## Exercise description
Copy each of the following lines exactly as it appears.

## Rows
□ □ □ □ □

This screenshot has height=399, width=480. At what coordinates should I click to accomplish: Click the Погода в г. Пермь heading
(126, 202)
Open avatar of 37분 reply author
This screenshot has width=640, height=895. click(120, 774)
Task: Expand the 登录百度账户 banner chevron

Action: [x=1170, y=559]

□ □ □ □ □

## The solution
This screenshot has height=399, width=480. At what coordinates should I click to accomplish: Click the Погода в г. Пермь heading
(126, 202)
Open avatar of 37분 reply author
This screenshot has width=640, height=895. click(120, 774)
Task: Expand the 登录百度账户 banner chevron

Action: [x=1170, y=559]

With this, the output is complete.